There are plenty of ways to improve it. One approach would be to first use a local model to preprocess the original text—extract positions, arguments, and responses—so the training examples are better structured. I actually did try that. But the generated JSON files kept failing halfway through, usually because the language model ignored my prompt and output something other than JSON. So in the end I switched to using the articles directly as input.
Another issue is that my writing tends to jump between ideas. A single article may touch on several topics, so breaking the training set into smaller chunks might help. The training set is also tiny, so a 14B model may simply not be getting enough signal in some areas.
If you want to try it yourself, install Ollama first, then run:
ollama run hf.co/yufree/Qwen2.5-14B-Instruct-bnb-4bit-yufree
If you don’t like asking questions through the command line, you can install any front end you want—AnythingLLM, LM Studio, LoraChat, and so on—and get something much closer to a ChatGPT-style interface.
What this really points to is that in the next few years, building another version of yourself is going to become easy. In a world already dealing with aging populations, that may not be entirely bad. A lot of people need companionship, but don’t necessarily want companionship from a generic machine. That makes the idea of licensed virtual personalities feel like a potentially interesting social phenomenon.
If someone has recorded enough of their life, then a kind of digital rebirth will probably become technically possible. Right now, what gets called digital resurrection usually means little more than making a photo move or generating a voice that sounds vaguely similar. But a future licensed virtual personality might be able to imitate a person’s actual way of thinking, not just their appearance or speech.
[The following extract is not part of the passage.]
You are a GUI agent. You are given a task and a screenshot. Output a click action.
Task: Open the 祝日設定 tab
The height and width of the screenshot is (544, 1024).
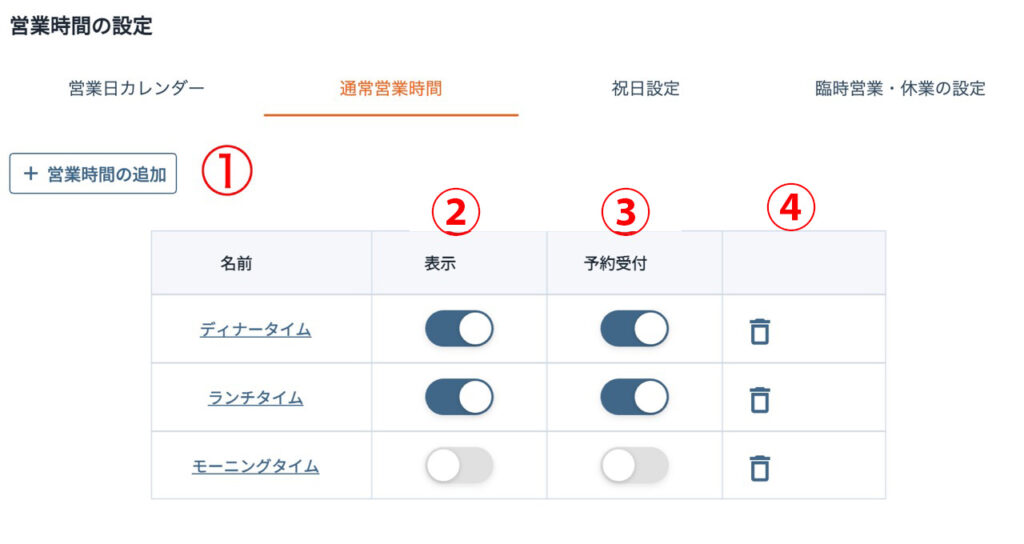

For ordinary people, that is not obviously good news. The ethical risks are high. If a virtual personality talks someone into committing a crime, things get awkward very quickly for the original person it was modeled after.
Maybe starting with our generation, it will become genuinely difficult for an individual to die completely. The body still has biological limits, of course. But styles of thinking, opinions, habits of expression—those can be reconstructed from the voice and text records people leave behind, assuming enough of those records exist.
People who keep extensive diaries or publish memoirs would probably be among the easiest to recreate as virtual personalities. Video creators and writers would also be relatively easy cases. In the future, you could even imagine a designed questionnaire or repeated human-machine interviews that gradually reconstruct a digital personality for people who want one.
The real question is not whether it can be done. It’s how many people would want to come back this way, and how many others would want them to.
I don’t mind if another version of me exists in the world.
The world might mind a lot more than I do.